Abstract

A posthumously-published labour of love by a meticulous scholar (whose first book was Inward Piety and Outward Splendour: Death and Remembrance in the Suffolk Deanery of Dunwich), this edition of ‘collections’—records of extra funding for specific projects—and of fifty years’ worth of churchwardens’ accounts for the parish of Mildenhall, Suffolk, is a fine production that should be taken as a model by anyone attempting similar tasks elsewhere. The annotation is copious; the appendices include selected wills, notes on people mentioned, an admirable glossary and a thorough index. And there is a substantial fifty-page introduction revealing close acquaintance with recent secondary literature. For anyone who wants to know more about late medieval Mildenhall, whether for its own sake or as an example of a late medieval market town, this study will be very useful. Dr Middleton-Stewart gives a clear architectural history of the church, usefully supported by black-and-white photographs, together with information about priests and chaplains. She draws on the churchwardens’ accounts to show the purchase of liturgical equipment. Accounts are supplemented by wills to show the profusion of gilds and chantries.
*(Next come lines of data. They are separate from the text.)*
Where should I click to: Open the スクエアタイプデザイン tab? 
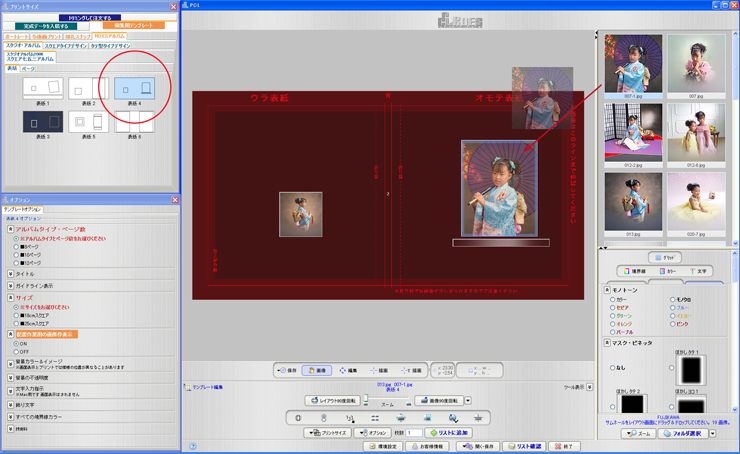[x=64, y=46]
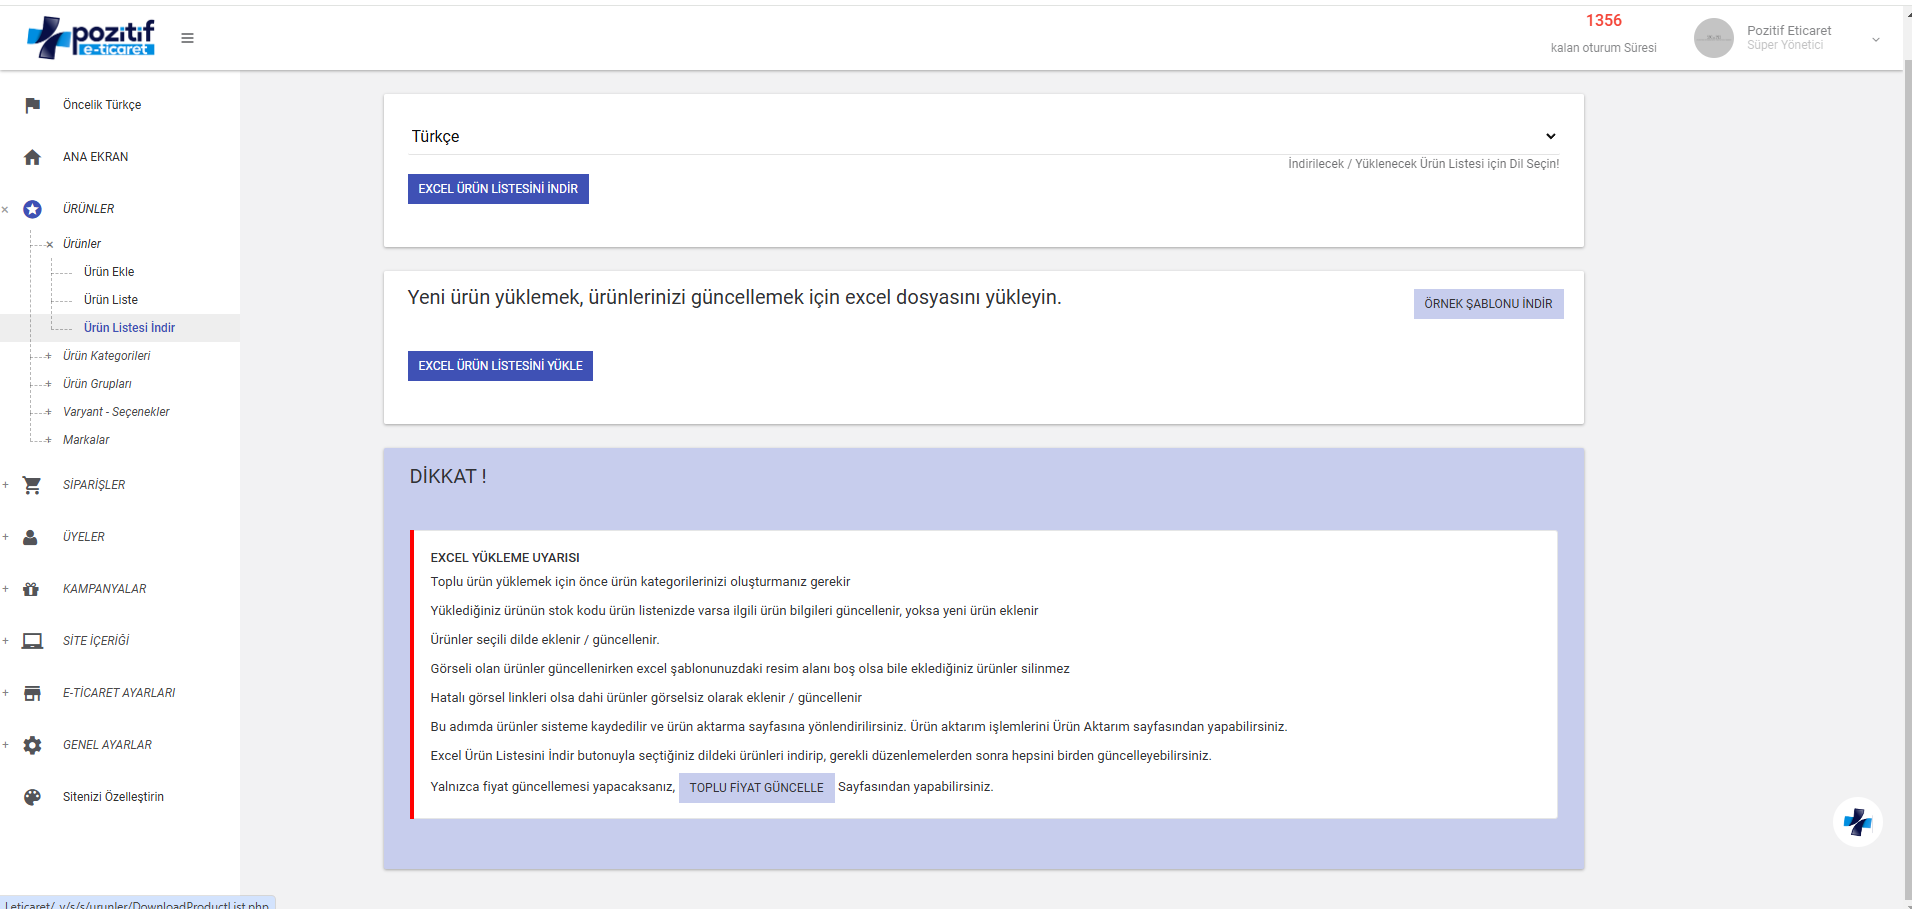The width and height of the screenshot is (1912, 909).
Task: Click the hamburger menu icon
Action: click(x=187, y=38)
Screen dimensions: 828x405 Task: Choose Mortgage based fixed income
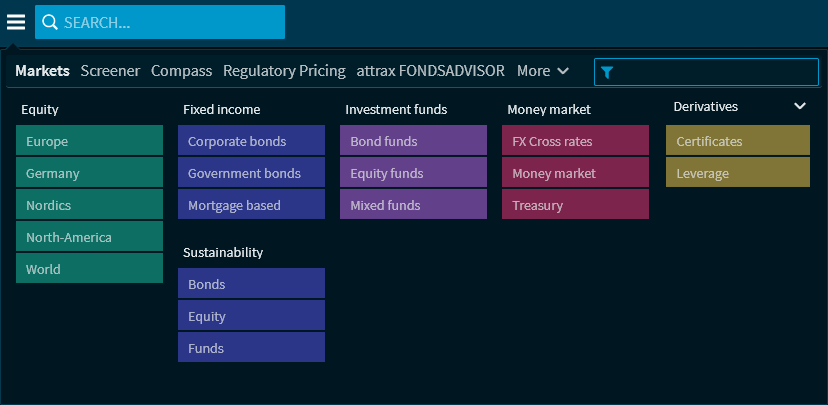(251, 205)
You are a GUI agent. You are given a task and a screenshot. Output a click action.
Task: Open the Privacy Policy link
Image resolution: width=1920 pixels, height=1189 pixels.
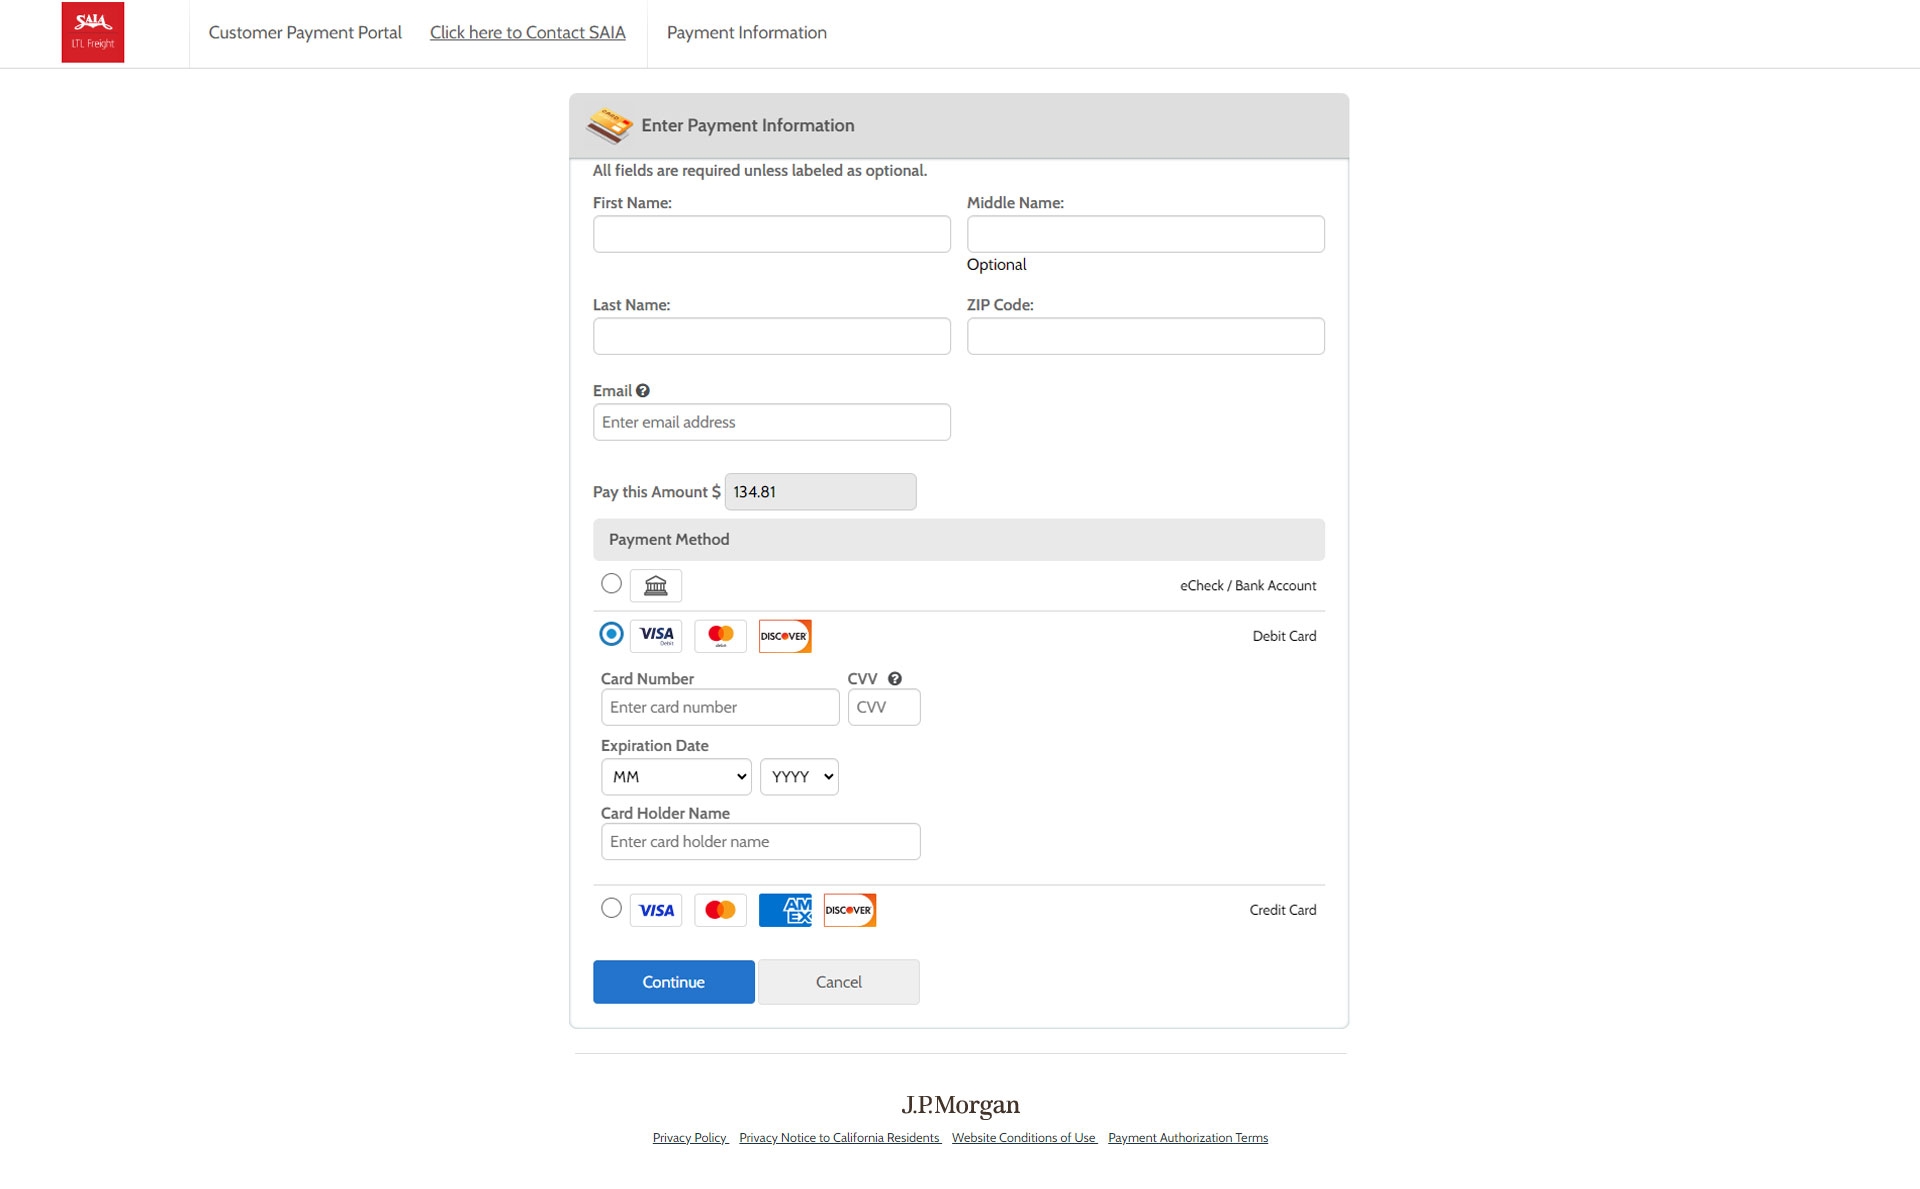(689, 1137)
For students coming to the religious history of the fifteenth and sixteenth centuries for the first time, the introduction offers a sure-footed guide, and the edited texts provide an instructive indication of the sources from which historians try to understand the late medieval church. Such historians will find illustrative examples in plenty here. What they will not find, not least because the sources edited here were not created to answer such questions, is much on the state of the church. Unavoidably, financial accounts give an impression of activity—spending on the fabric and on liturgical equipment—and to that extent suggest a church in good heart, effectively maintained by parishioners. But how deeply pious such parishioners were is not a question the financial accounts attempt to answer—and nor does the editor. Reviewing her earlier monograph (ante, cxvii [2003], 462–3), Colin Richmond noted that ‘little, probably nothing, that we did not already know about late medieval religion is revealed by this painstaking investigation’, and that is just as true in general terms here. What instead we receive is more information more accessibly presented than we have had before, and for that we are richly in her debt.